Isabelle Gomond : Depuis que je suis petite, j’ai cherché où était ma place et, très tôt, j’ai su que c’était dans l’art. J’y étais prête avec mon corps dès mon enfance, ayant beaucoup pratiqué la danse, le théâtre et la musique. J’ai commencé par la publicité, par hasard, pour gagner ma vie et ça, je ne l’ai pas choisi. J’ai travaillé avec des maquettistes, cela me plaisait, j’avais des idées, on m’incitait à les proposer. Le groupe a été formateur, j’ai appris les croquis, les rush, le dessin, la rigueur. Puis les vacances et le hasard m’ont permis une expérience dans la photo: j’avais à gérer, seule, des reportages sur des musiciens et des sportifs de haut niveau, en relation avec la presse. J’ai appris à décider, agir et comprendre qu’il fallait bouger. Une deuxième expérience en agence, une filiale de Publicis, m’a permis de travailler sur des projets, des illustrations.

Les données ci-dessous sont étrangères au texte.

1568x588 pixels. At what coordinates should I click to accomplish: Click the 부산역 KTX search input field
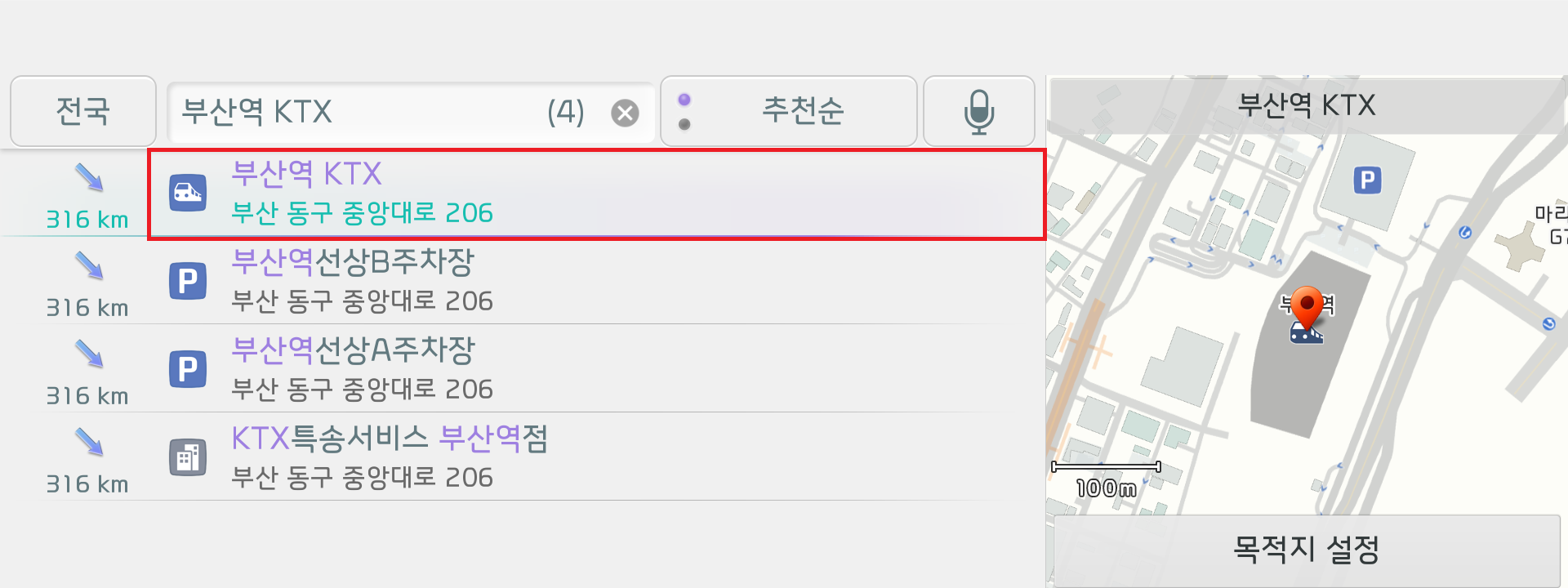(359, 112)
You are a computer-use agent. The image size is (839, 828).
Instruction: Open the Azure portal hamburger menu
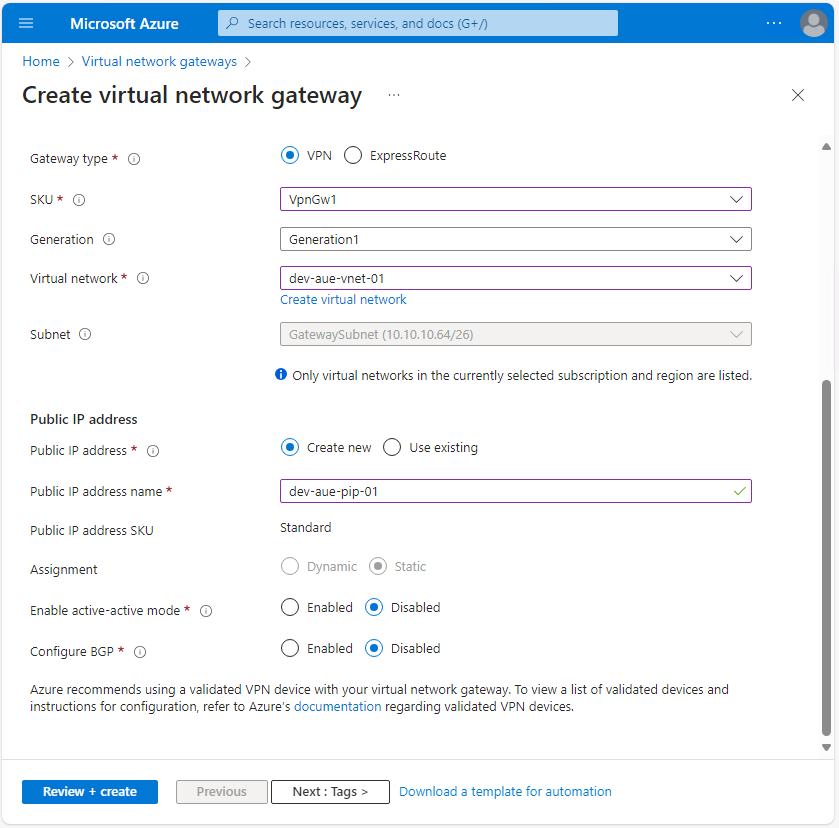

J’ai appris véritablement à maîtriser le dessin. Enfin, j’ai eu un poste d’assistante dans un atelier de dessin pour assurer la gestion, le marketing. C’était très vivant, j’observais les élèves et le désir de peindre m’est venu, je n’y connaissais rien!

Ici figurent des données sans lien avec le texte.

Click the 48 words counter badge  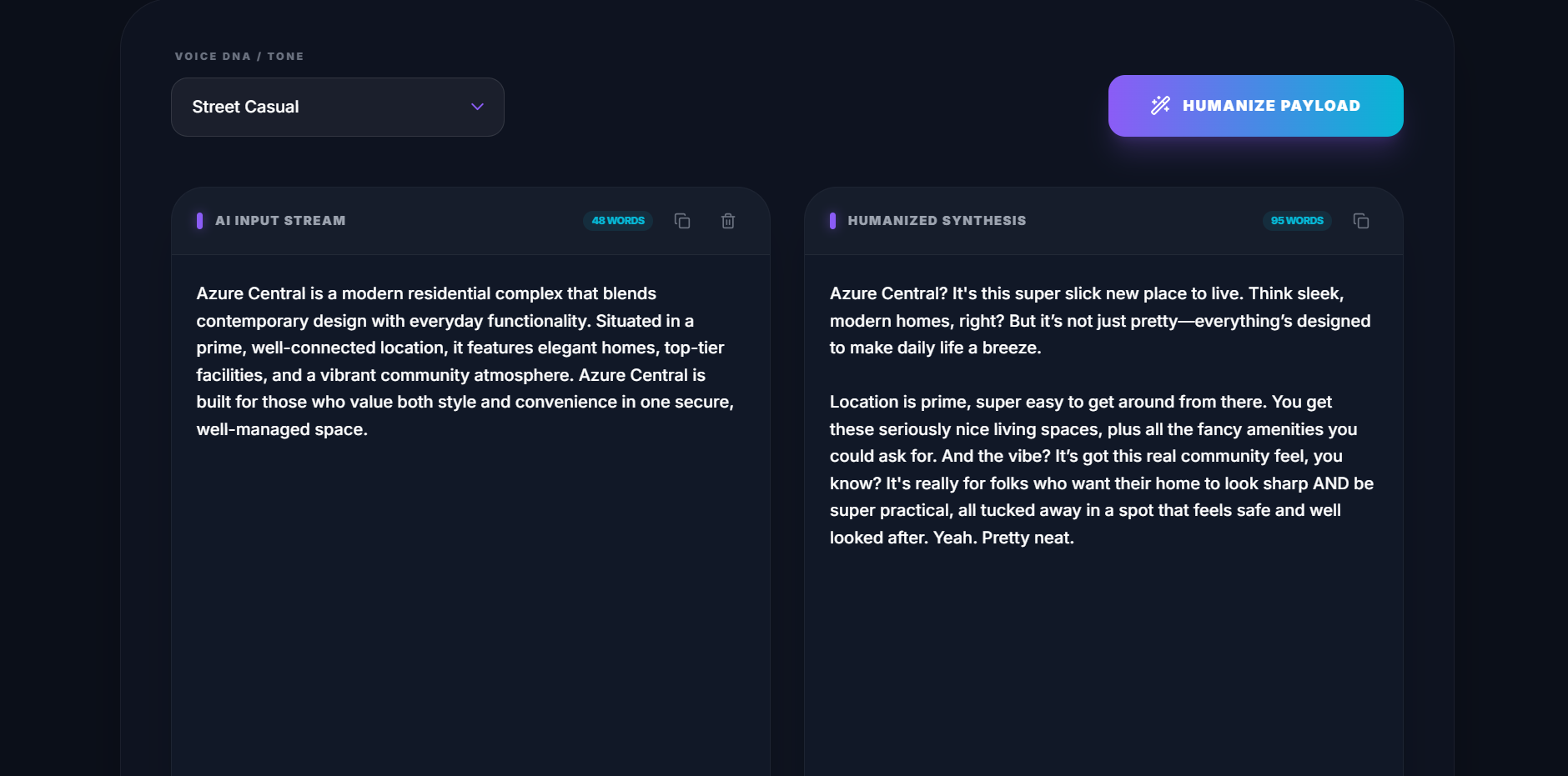point(618,221)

On m’a donné une toile, j’ai peint, seule, pendant quatre heures, sans même m’en rendre compte, ce fut la révélation ! Dans tous mes cheminements, mes activités, j’étais en recherche de l’image, de sa conception et je n’avais pas trouvé satisfaction dans la photo. C’était en 1980.
J’ai travaillé de façon boulimique, lu, fait des stages, expérimenté tout ce qui se fait en "Beaux-Arts" : toutes les matières, les outils, les matériaux. Tout ce que je pouvais apprendre, je l’apprenais. Grâce à mon travail d’agence, j’avais la chance de maîtriser le dessin, j’avais l’œil. Après les pastels, la peinture, la gravure avec les eaux-fortes a éveillé mon intérêt: l’impression de travailler sur le temps, d’être dans la durée. Mais ce geste est celui d’un dessinateur et ne convenait pas à mon besoin de m’exprimer.
Peindre, c’est pour moi ne pas me figer dans un trait. Et pourtant je ne me trouvais pas encore. Puis, j’ai lu un article sur Toulouse-Lautrec et ses monotypes. Je n’avais jamais vu cela et j’ai tout de suite essayé avec une plaque de verre, du noir, du blanc : j’ai gravé dans la pâte, cela ressemblait à une eau-forte, j’ai ensuite introduit les couleurs et j’en ai tant fait que j’en ai rempli des cartons. Ce sont les monotypes et non mes peintures que j’ai installés dans une expo qu’on me proposait.